• Text:
This course is designed to introduce you to emergency medicine and all the unique opportunities and challenges associated with this specialty. This will be accomplished through formal lectures, case presentations, and by primary patient care. The best way to learn about emergency medicine is to immerse yourself in the care of emergency department patients. As a sub-intern, you will be expected to evaluate patients and address their presenting complaints, initiate workups, and provide definitive therapies. Often the most critically ill patients are managed using the “team approach” which often involves EMT’s, nurses, physicians, and students. We would encourage you to observe and participate in this unique aspect of patient care. How much you learn, see, and do depends entirely on your effort and interest.

• Supplied material:
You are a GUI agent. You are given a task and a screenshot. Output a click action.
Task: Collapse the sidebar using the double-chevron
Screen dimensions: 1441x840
* * *
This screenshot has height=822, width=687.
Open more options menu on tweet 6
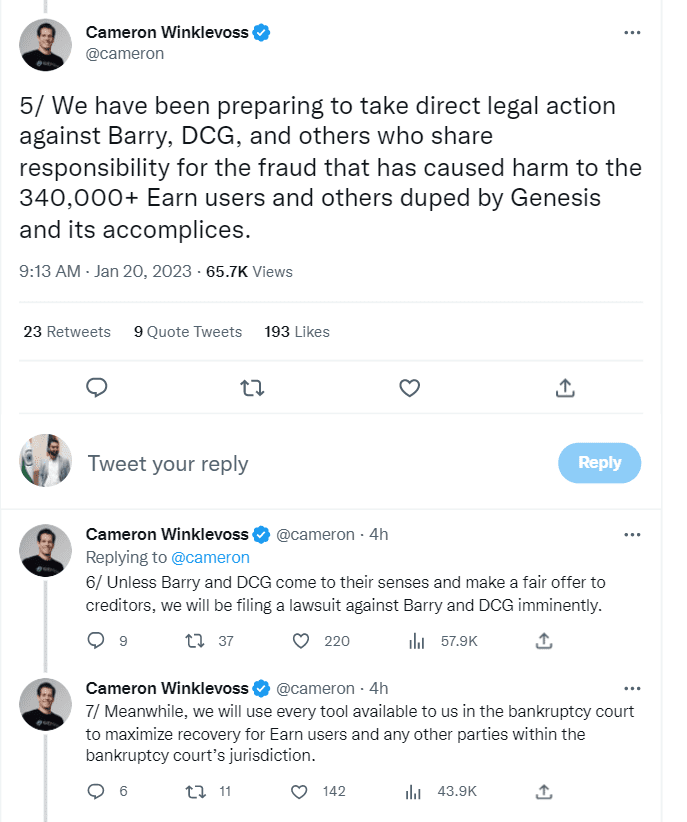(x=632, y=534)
--
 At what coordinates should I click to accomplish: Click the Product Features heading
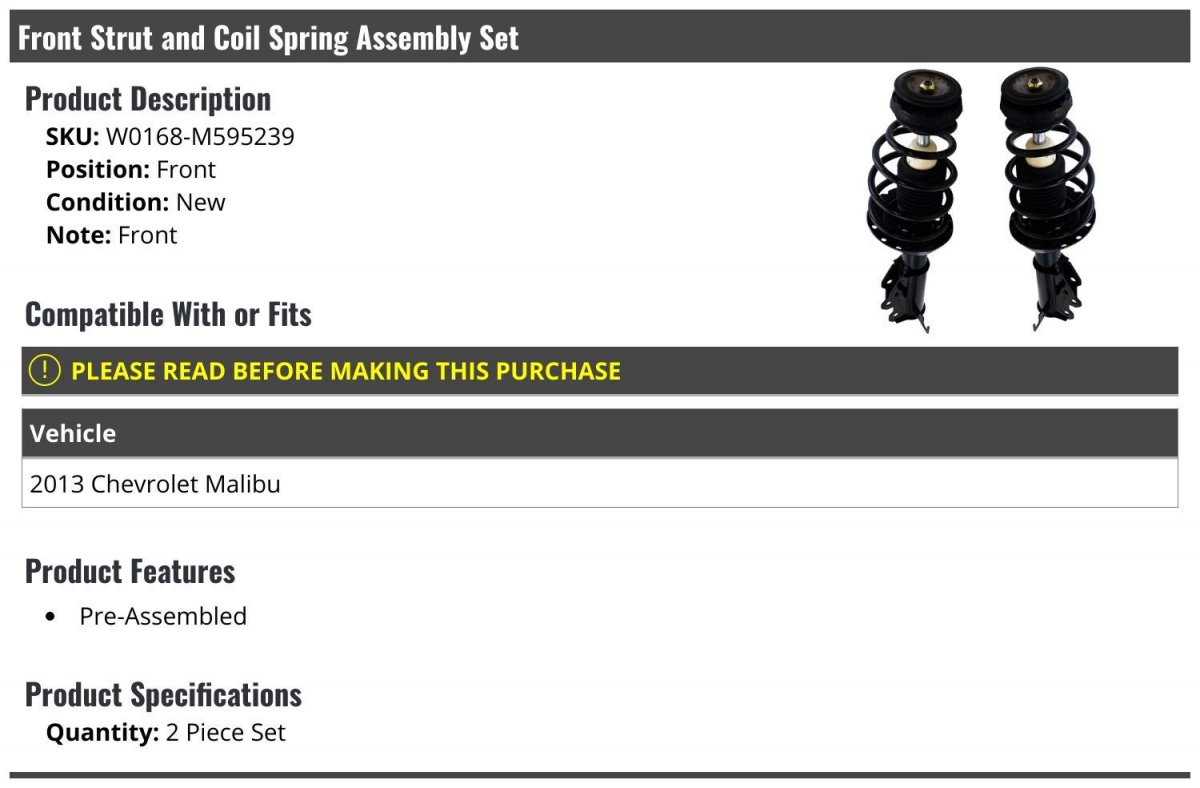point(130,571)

• Explore the material:
**a.** In the emergency medicine course description, who does the "team approach" to the most critically ill patients often involve?
**b.** Write the next paragraph of the emergency medicine course description, continuing from its last sentence.

• Set of answers:
**a.** EMT's, nurses, physicians, and students.

**b.**
Although the overall focus of this rotation is clinical patient care, the Department of Emergency Medicine at Penn offers substantially more than just a clinical exposure to emergency medicine. The faculty that you will be working with are leaders in the country in the many subspecialties within emergency medicine. Subspecialty areas within emergency medicine including toxicology, ultrasound, pediatric emergency medicine, hyperbaric medicine, emergency medical services, and travel and occupational medicine are well represented. Penn’s emergency department is a national leader (often first) in research funding and is home to the Center for Resuscitation Science, a large clinical research enterprise, and the Center for Emergency Care Policy and Research – the health services research arm of the department. There are many fellows who serve as attending physicians, in addition to the faculty members. Keep your eyes and ears open while working clinically, and ask your attendings about what it is that they are passionate about — no matter how early or late in their training, there is a reason they have gravitated to Penn Medicine.